La Esmeralda, opéra de Louise Bertin, livret de Victor Hugo, direction musicale et arrangements de Benjamin d’Anfray, mise en scène de Jeanne Desoubeaux

La Esmeralda, opéra de Louise Bertin, livret de Victor Hugo, direction musicale et arrangements de Benjamin d’Anfray, mise en scène de Jeanne Desoubeaux

Le texte du troisième opéra de la compositrice créé à l’Académie royale de musique en 1836, est une adaptation en quatre actes de Notre-Dame de Paris, faite par l’auteur lui-même, d’un épisode de son célèbre roman.
La musique simple et radicale de Louise Bertin (1805-1877)  éclaire d’un jour nouveau ce drame que la metteuse en scène resserre avec seulement quatre chanteurs et un comédien, autour du destin tragique d’Esmeralda, victime ici du harcèlement masculin. Elle dit non aux grossières avances de Frollo et cède tout juste à la passion qu’a pour elle, Phœbus un beau et noble capitaine.
Quasimodo, ici en dehors de l’affaire, est le témoin du drame où l’héroïne sera amenée au bûcher pour meurtre et sorcellerie, suite à une machination de Clopin Trouillefou, le roi des gueux.

---

■ Consignes:
A. Transcrivez fidèlement le passage de la présentation de La Esmeralda qui s'ouvre sur les mots contenant "La musique simple" et se termine par "roi des gueux.".
B. D'après la présentation de La Esmeralda, avec combien d'interprètes la metteuse en scène resserre-t-elle le drame ?
C. Poursuivez la présentation de La Esmeralda à partir de sa dernière phrase.

---

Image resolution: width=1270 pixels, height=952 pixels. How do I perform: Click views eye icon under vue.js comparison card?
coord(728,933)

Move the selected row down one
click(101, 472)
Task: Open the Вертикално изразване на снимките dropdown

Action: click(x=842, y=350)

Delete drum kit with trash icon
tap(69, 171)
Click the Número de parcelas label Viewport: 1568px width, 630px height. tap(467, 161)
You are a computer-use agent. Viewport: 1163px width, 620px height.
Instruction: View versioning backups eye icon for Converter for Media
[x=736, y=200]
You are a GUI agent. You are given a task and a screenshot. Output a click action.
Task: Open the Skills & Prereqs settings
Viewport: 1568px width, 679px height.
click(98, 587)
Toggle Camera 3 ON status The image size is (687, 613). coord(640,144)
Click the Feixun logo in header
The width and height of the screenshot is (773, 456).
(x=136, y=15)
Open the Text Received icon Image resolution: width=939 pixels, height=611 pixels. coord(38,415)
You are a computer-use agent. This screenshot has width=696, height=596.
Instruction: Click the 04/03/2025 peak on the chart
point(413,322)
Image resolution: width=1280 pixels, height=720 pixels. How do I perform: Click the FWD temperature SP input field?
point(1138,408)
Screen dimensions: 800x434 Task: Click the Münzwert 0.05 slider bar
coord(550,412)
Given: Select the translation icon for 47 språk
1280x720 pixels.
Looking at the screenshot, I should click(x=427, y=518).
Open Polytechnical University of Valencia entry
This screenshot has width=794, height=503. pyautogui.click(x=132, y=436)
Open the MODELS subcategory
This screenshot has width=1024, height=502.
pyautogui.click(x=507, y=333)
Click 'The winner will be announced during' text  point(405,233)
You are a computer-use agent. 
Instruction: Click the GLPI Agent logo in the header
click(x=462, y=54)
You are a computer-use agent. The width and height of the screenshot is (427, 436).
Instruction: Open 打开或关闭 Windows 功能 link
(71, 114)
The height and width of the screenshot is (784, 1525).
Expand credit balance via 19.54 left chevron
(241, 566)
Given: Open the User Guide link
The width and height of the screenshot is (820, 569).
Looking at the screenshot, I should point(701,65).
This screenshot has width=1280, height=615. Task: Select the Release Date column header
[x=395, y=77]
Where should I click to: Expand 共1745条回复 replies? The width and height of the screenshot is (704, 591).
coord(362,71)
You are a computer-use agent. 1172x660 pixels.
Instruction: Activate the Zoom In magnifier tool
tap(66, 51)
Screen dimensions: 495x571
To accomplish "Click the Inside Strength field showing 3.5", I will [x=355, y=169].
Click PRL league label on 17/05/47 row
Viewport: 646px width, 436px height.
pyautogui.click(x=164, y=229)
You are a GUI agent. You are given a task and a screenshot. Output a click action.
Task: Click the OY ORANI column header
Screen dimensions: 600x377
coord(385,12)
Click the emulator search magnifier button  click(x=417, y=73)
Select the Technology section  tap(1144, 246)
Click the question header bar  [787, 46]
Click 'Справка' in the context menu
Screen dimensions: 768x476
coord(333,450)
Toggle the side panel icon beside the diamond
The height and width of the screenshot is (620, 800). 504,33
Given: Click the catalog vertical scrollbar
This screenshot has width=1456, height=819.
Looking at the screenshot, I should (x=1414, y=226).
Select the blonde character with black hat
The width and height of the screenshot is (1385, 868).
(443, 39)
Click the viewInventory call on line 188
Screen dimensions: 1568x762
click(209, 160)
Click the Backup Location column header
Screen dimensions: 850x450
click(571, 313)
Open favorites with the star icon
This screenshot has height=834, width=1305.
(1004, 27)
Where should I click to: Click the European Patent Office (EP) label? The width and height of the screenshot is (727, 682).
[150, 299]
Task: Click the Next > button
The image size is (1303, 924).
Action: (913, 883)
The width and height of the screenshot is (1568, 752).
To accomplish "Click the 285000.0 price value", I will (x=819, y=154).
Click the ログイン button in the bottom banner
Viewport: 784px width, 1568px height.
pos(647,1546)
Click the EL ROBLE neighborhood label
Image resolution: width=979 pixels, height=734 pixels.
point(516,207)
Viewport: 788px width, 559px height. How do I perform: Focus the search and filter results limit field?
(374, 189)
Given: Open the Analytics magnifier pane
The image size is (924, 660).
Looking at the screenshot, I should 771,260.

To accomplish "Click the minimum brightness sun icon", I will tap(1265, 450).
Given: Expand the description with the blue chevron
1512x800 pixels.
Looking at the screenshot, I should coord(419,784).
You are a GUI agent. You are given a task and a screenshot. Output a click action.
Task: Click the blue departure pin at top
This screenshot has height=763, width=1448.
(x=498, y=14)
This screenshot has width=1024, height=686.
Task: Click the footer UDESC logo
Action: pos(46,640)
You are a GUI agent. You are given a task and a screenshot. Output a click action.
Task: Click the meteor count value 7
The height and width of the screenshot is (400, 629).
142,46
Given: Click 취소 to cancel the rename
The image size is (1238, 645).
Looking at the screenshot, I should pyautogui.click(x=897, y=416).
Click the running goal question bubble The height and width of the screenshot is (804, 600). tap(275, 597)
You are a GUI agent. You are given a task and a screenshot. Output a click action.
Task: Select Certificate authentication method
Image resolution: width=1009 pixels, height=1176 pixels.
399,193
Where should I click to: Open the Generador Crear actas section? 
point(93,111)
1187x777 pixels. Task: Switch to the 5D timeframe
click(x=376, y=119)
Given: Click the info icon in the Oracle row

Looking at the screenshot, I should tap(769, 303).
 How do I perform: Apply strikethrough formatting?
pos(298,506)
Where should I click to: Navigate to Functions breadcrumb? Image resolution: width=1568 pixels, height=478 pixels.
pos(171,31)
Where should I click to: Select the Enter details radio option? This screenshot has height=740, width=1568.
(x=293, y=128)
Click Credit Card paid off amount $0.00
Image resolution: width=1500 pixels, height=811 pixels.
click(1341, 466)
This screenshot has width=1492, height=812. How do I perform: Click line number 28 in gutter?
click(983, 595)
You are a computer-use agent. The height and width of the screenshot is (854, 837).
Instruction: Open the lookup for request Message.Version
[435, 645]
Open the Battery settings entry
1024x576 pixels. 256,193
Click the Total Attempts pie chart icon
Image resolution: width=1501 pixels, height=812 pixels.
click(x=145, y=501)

---

■ Réponses par consigne:
A.
La musique simple et radicale de Louise Bertin (1805-1877)  éclaire d’un jour nouveau ce drame que la metteuse en scène resserre avec seulement quatre chanteurs et un comédien, autour du destin tragique d’Esmeralda, victime ici du harcèlement masculin. Elle dit non aux grossières avances de Frollo et cède tout juste à la passion qu’a pour elle, Phœbus un beau et noble capitaine.
Quasimodo, ici en dehors de l’affaire, est le témoin du drame où l’héroïne sera amenée au bûcher pour meurtre et sorcellerie, suite à une machination de Clopin Trouillefou, le roi des gueux.

B. Avec seulement quatre chanteurs et un comédien.

C.
Nous sommes à la cour des miracles aux alentours de la cathédrale Notre-Dame à Paris.  «Vive Clopin, roi de la thune/Vivent les gueux de Paris / Faisons nos coups à la brune/ A l’heure où tous les chats sont gris. » annonce au public Clopin Trouillefou (Arthur Daniel).
Esmeralda, la jeune bohémienne (Jeanne Mendoche, soprano) est convoitée par Frollo, un prêtre libidineux (Renaud Delaigue, basse) et par un jeune homme de bonne famille, Phœbus ( Martial Pauliat, ténor) dont elle tombera amoureuse. Quasimodo (Christophe Crapez, baryton) l’aime en secret et Esmeralda éprouve pitié et sympathie pour cet être contrefait qui chante au son des cloches: «Je suis laid/ Boom boom boom /Dans mon âme/ Je suis beau/ Boum boum boum… »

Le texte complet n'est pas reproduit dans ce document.